Sin offends God. When we break His commandments, we push our Heavenly Father aside. We arrogantly claim that we know better than He does whenever we choose our own will over His. Though God is angered and hurt by our sinful actions, He never lashes out at us. He does not punish and condemn us. Rather, He looks at the pain that sin causes in our life and treats us with mercy, offering us forgiveness and healing.
We see this clearly in today’s gospel. Jesus was hurt that His disciples abandoned Him at His crucifixion. He was hurt that Peter denied knowing Him. Thomas’ doubt must have also disappointed Him greatly. Rather than give up on them, Jesus reaches out to them through the locked doors of their fear and doubt to comfort and encourage them. Out of love, Jesus treats His disciples mercifully, taking pity on their fear and doubt rather than being offended by it.
The same is true for us. Each of us has sinned against God. Some of us may be carrying burdens of guilt and shame for many years over our wrongdoing. No matter what we may have done, no matter how many people we may have hurt, God looks beyond our sinfulness. His first instinct is not to condemn or punish us but to heal and forgive. He wants to relieve us of the shame and guilt we are carrying and to know the joy of His mercy. Because of the abundance of His love, each of us can approach Him with confidence knowing that He will welcome us with open arms.
We experience this mercy in the Sacrament of Reconciliation. In today’s gospel, Jesus assures the apostles that “Whose sins you forgive are forgiven them, and whose sins you retain are retained.” This authority to forgive sins has been passed down to bishops and priests and is experienced principally in the Sacrament of Confession. It is not easy to reveal our wrongdoing to another person. It takes a great deal of humility to admit that we have hurt others. However, when we find the courage to do so, we experience freedom from guilt and the power to change our lives. Great peace comes over us when we hear the priest say, “I absolve you in the name of the Father, and of the Son and of the Holy Spirit.” It is Jesus working through the priest who makes the forgiveness of our sins possible. We leave the sacrament assured that we have been forgiven.
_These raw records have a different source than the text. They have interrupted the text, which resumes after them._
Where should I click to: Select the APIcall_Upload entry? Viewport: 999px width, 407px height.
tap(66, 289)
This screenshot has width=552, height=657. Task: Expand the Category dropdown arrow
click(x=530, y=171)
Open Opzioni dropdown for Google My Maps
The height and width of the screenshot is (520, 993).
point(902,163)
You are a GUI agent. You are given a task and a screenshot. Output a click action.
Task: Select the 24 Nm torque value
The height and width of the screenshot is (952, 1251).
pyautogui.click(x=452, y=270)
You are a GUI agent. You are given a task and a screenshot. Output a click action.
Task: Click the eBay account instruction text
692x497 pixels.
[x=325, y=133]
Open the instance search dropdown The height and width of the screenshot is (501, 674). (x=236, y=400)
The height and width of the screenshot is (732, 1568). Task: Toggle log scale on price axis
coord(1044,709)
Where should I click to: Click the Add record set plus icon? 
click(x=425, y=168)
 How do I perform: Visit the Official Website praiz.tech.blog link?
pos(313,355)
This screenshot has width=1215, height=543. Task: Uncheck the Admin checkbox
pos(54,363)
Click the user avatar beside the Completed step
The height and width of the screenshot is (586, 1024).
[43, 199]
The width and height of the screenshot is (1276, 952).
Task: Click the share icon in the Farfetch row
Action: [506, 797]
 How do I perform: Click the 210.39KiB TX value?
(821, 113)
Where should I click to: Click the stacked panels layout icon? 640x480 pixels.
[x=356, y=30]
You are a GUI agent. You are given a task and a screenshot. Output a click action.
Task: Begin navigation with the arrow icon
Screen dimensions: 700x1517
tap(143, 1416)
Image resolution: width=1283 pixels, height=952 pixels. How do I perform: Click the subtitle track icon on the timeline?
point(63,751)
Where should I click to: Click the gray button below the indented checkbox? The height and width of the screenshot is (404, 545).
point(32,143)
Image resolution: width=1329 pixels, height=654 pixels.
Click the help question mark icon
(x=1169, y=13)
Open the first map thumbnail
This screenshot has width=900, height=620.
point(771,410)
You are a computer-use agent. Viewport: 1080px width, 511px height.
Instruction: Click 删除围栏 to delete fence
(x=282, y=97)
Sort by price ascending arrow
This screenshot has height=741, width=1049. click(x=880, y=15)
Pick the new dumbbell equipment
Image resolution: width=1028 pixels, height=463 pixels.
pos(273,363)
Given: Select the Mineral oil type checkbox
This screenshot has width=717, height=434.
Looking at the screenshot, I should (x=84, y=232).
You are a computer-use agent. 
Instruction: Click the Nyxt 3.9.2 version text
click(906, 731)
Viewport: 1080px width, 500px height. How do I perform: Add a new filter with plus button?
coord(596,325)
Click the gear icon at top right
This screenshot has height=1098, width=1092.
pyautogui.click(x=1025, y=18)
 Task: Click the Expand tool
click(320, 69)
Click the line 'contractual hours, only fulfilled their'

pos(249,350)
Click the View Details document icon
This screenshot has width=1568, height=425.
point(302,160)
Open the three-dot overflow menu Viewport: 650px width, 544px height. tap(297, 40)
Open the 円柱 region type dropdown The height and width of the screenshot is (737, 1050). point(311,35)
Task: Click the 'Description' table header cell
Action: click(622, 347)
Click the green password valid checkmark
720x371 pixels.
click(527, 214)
If it has been a long time since you have gone to confession, please make an opportunity to do so this week. Take advantage of God’s fatherly mercy which He extends to you. Drop the burden you have been carrying and lay claim to His promise of forgiveness. There is no sin that is unforgivable, no wrong that cannot be made right and no wound that cannot be healed through the grace of this powerful sacrament. Its power comes from the blood that Christ spilled on the cross and the promise He made to His apostles after He rose from the dead. And it is made available to us free of charge. We only have to bring a sorrowful heart and a willingness to change. God’s mercy will take care of the rest.